Set problem
Rewrite the photorealism blog post from "Monday, 17 June" to "thrown in. Enjoy.", putting "peers" in place of "contemporaries".

Selected passage
***

Monday, 17 June 2013

PHOTOREALIST SPECIAL - The Original Photorealist Artists.

You can't have a photoreal blog without paying tribute to the original photorealist artists that help found the movement and some of their contemporaries; so here they are for you with a little bit of art history thrown in. Enjoy.
- Tom

A Brief History of PHOTOREALISM.

A few years after the end of the Second World War, the art movements Abstract Expressionism and Pop Art became all the rage. Artists such as Mark Tobey, Willem de Kooning and Jackson Pollock painted huge canvases of squiggles and marks by flicking, throwing, dribbling and splashing paint onto the surface in what would initially seem random gestures. These works were a visual outward expression of the artist at the time of painting them, rather than an illustration of his feelings or of any subject matter. Pollock sometimes used bicycles to distribute the paint marks but preferred to use sticks!

Abstract Expressionist - Jackson Pollock

Watch: Jackson Pollock Documentary on youtube

Pop Art on the other hand, addressed the relationship between artistic expression, celebrity culture and advertising. Creating works using everyday, mundane objects from our lives as subject matter. Artists such as David Hockney, Richard Hamilton, Roy Lichtenstein and Andy Warhol made pop art a recognised 'product' within our culture.

Watch: Roy Lichtenstein Documentary on youtube
Watch: Modern Masters - Andy Warhol on youtube

Pop Artist - Andy Warhol

These two movements brought about the emergence of photorealism in two very different and distinct ways; abstract expressionism was a controversial movement (as the abstract movement still is today) because of the 'alleged' lack of talent or artistic skill required to produce such an artwork. (If you have ever tried to paint an abstract piece, it's certainly not as easy as 'sloshing' paint anywhere on the surface). Photorealism tried to be the exact polar-opposite of the abstract expressionists and a spin off from the pop artists - a world comprised of everyday, mundane objects, sometimes deliberately void of emotion or artistic influence. A 'snapshot' of everyday life without any thrills or pazazz of things we take for granted.

***

Data excerpts
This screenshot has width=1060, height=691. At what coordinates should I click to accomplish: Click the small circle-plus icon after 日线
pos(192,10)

***

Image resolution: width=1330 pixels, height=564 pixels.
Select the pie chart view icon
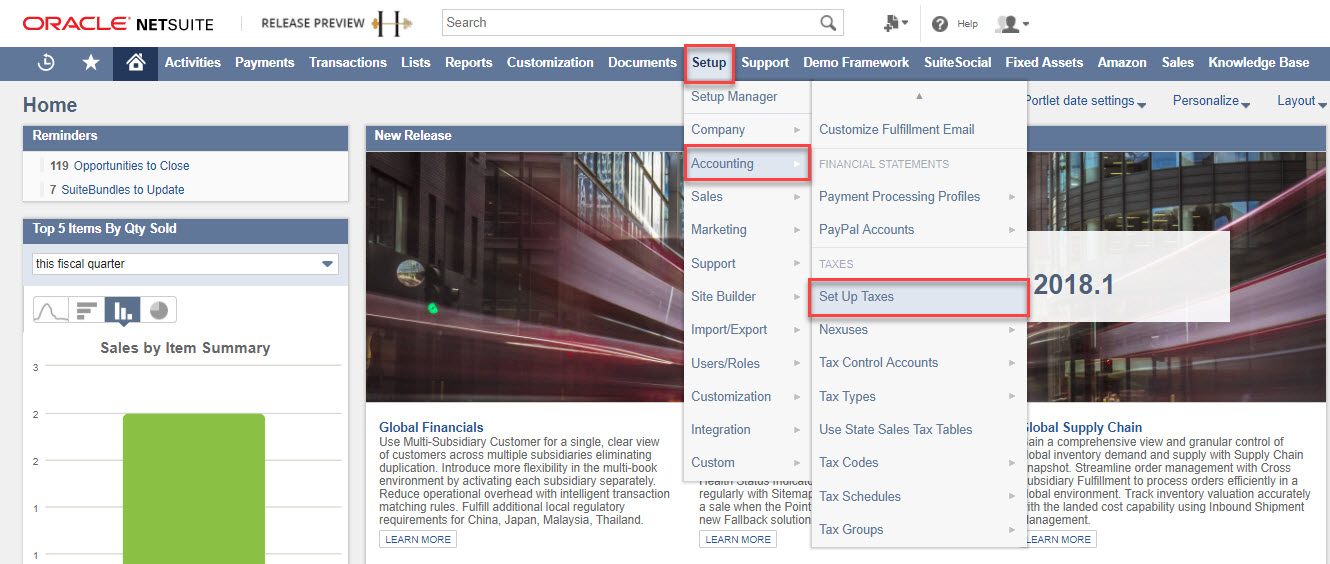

***

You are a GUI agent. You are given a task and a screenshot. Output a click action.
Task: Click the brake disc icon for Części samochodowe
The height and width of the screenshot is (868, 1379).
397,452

***

Response below
Monday, 17 June 2013

PHOTOREALIST SPECIAL - The Original Photorealist Artists.

You can't have a photoreal blog without paying tribute to the original photorealist artists that help found the movement and some of their peers; so here they are for you with a little bit of art history thrown in. Enjoy.